Promouvoir la liaison, et en principe la formation de matrices 2D. Tous les cristaux 2D formés sur une monocouche lipidique peuvent être facilement transférés au microscope électronique sur une grille EM recouverte de carbone qui est utilisée pour soulever et soutenir le réseau cristallin sur la couche lipidique. Nous avons décrit dans ce manuscrit, une méthodologie monocouche lipidique pour l’imagerie par microscopie électronique cryogénique.
Préparation monocouche lipidique. Préparation lipidique, préparer un mélange lipidique de 0,01 mg par ml dans du chloroforme 9:1 volume à volume, méthanol. Utilisation de 8,91 ml de chloroforme et de 0,99 ml de méthanol et de 0,1 ml d’une solution lipidique de 10 mg par ml.

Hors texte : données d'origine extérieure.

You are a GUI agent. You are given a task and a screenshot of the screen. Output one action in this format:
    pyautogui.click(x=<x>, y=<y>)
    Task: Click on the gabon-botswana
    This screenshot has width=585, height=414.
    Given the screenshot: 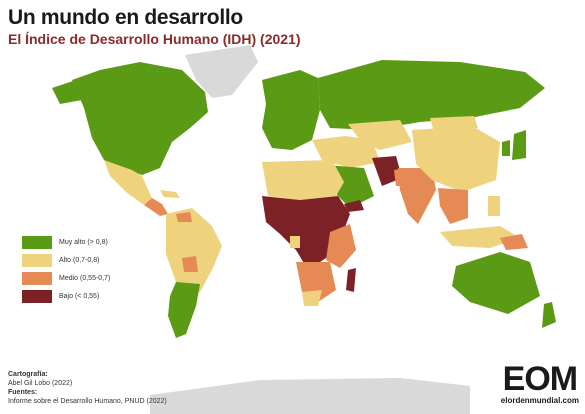 What is the action you would take?
    pyautogui.click(x=295, y=242)
    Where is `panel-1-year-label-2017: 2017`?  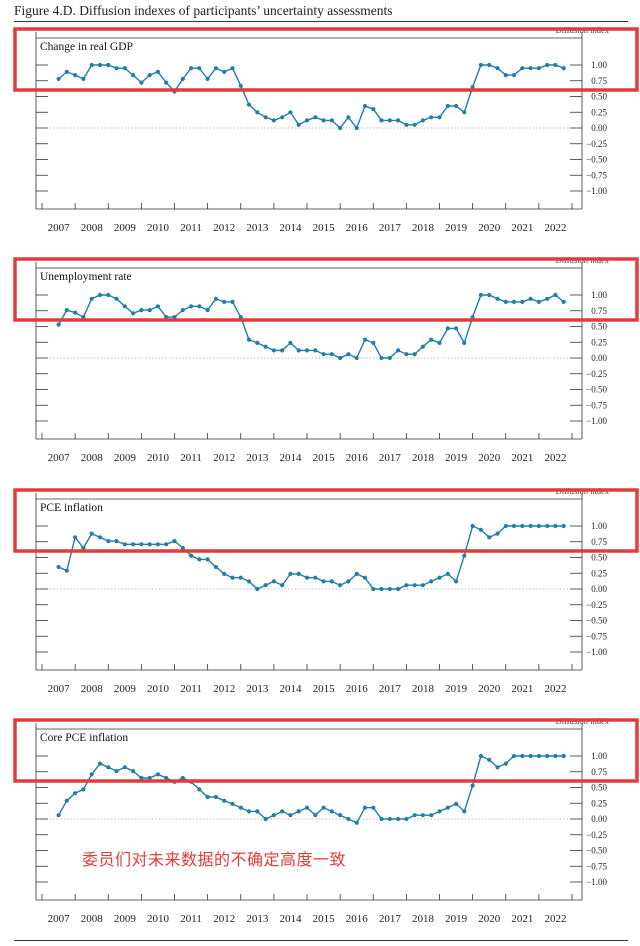
panel-1-year-label-2017: 2017 is located at coordinates (390, 228).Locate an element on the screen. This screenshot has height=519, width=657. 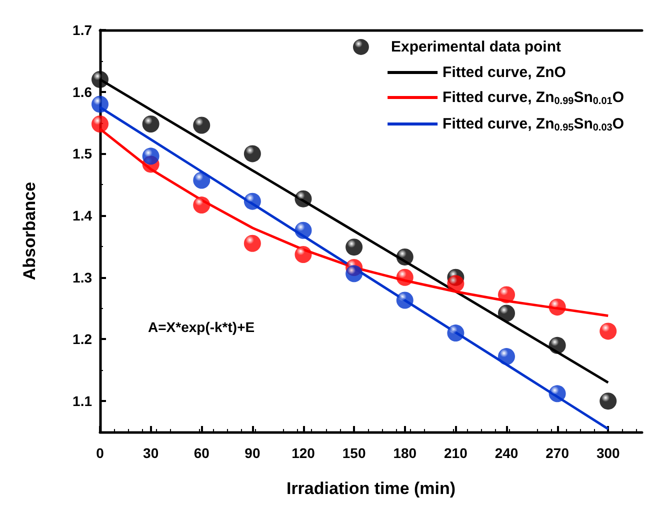
x-tick-label: 300 is located at coordinates (608, 453).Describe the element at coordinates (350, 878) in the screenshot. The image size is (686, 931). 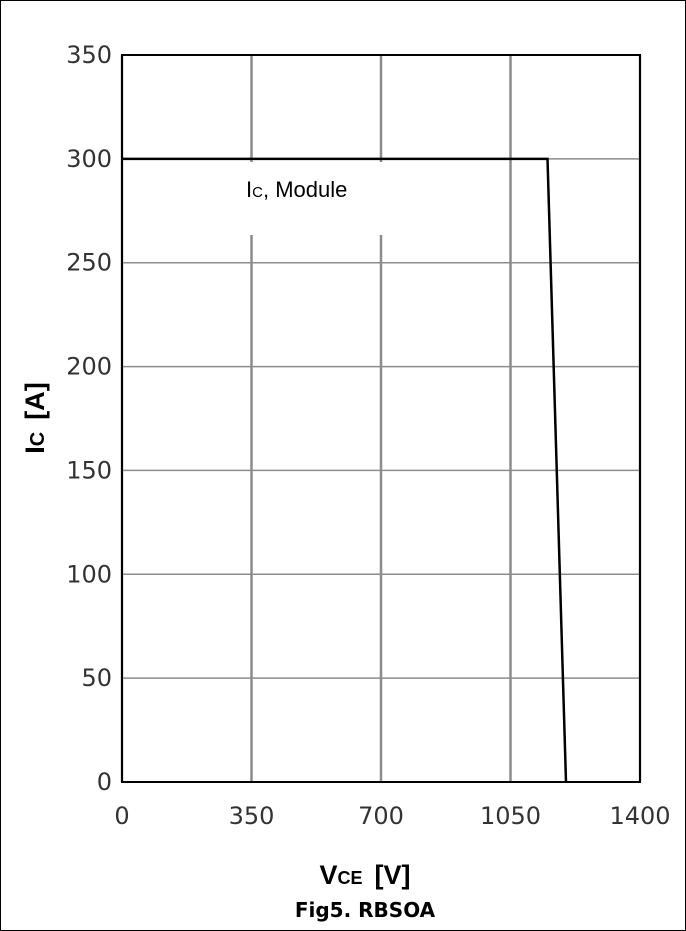
I see `x-axis-label-sub: CE` at that location.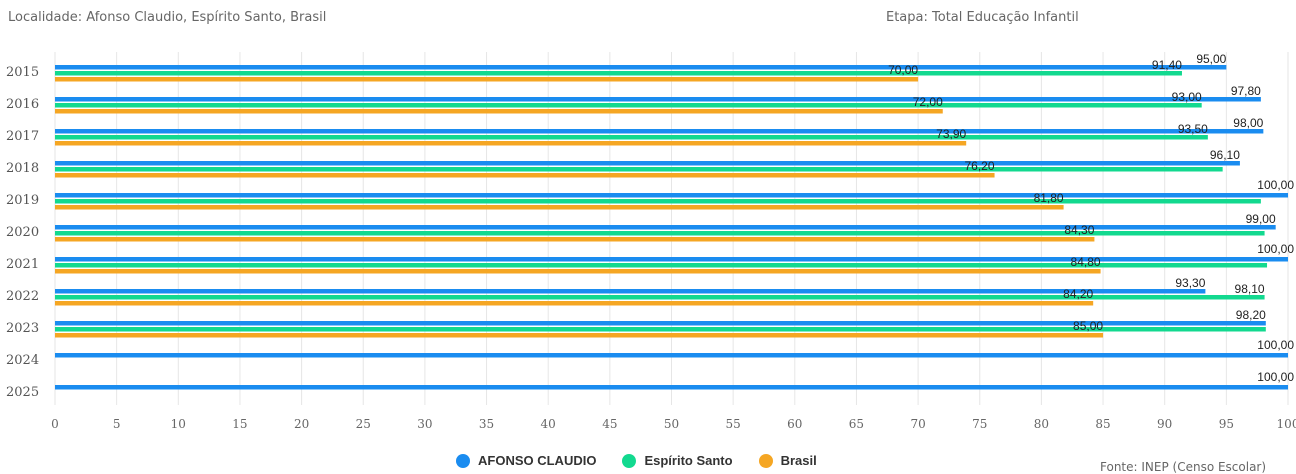  I want to click on x-tick-label: 75, so click(980, 424).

Préparation de plaques de téflon. Sonicate une plaque de téflon dans un bain de méthanol pendant cinq minutes. Laver à l’eau chaude pendant 15 minutes, puis rincer à l’eau distillée.
Sécher la plaque de téflon dans un desséché pendant 30 minutes et la garder sous vide jusqu’à utilisation. Formation de monocouche lipidique sur réservoir tampon. Le temps de fonctionnement estimé sera d’une heure et demie.
Placez un papier filtre de type un dans une boîte de Petri et disposez le bloc de téflon sur le dessus du papier filtre. Remplissez les puits de la plaque de téflon avec 60 microlitres de tampon. Ajoutez soigneusement le mélange liquide sur le dessus de la surface tampon goutte par goutte.
Idéalement un microlitre par goutte à l’aide d’une seringue Hamilton. Mouillez le papier filtre avec de l’eau distillée et gardez l’humidité dans la boîte de Pétri. Incuber à température ambiante pendant 60 minutes, le chloroforme doit s’évaporer et une monocouche de lipides à la surface des tampons doit être formée.
Application d’une grille EM sur une monocouche lipidique. Temps de fonctionnement estimé une heure et demie. Placez doucement une grille EM revêtue de carbone sans lueur déversant du carbone vers le bas sur la surface de chaque réservoir tampon.
Injectez soigneusement des protéines dans le puits d’injection latéral, utilisez les concentrations finales de protéines dans le puits autour d’un micromolaire. Incuber 60 minutes à température ambiante. Injecter doucement environ 20 à 30 microlitres de tampon dans l’aisselle d’injection du site pour élever la grille au-dessus de la surface du bloc de téflon.
Cela vous permet de ramasser la grille avec une pince à épiler et de la soulever verticalement de la gouttelette. Résultats représentatifs. Une monocouche lipidique déposée sur une grille EM peut être visualisée au microscope électronique à transmission sans coloration de contraste.
La présence de monocouche peut être reconnue par la différence de contraste par rapport à la zone sans spécimen dans ce trajet de faisceau. Les zones qui ont une couverture monocouche lipidique ont un contraste plus faible que celles qui n’ont pas de couverture. Étant donné que le faisceau d’électrons à travers les trous vides n’a pas de diffusion, il montre un éclairage plus lumineux.
En conclusion, la méthode de la monocouche lipidique offre la possibilité d’étudier les structures protéiques en raison de sa simplicité. Il peut fournir une approche alternative pour faciliter le processus de cristallisation 2D.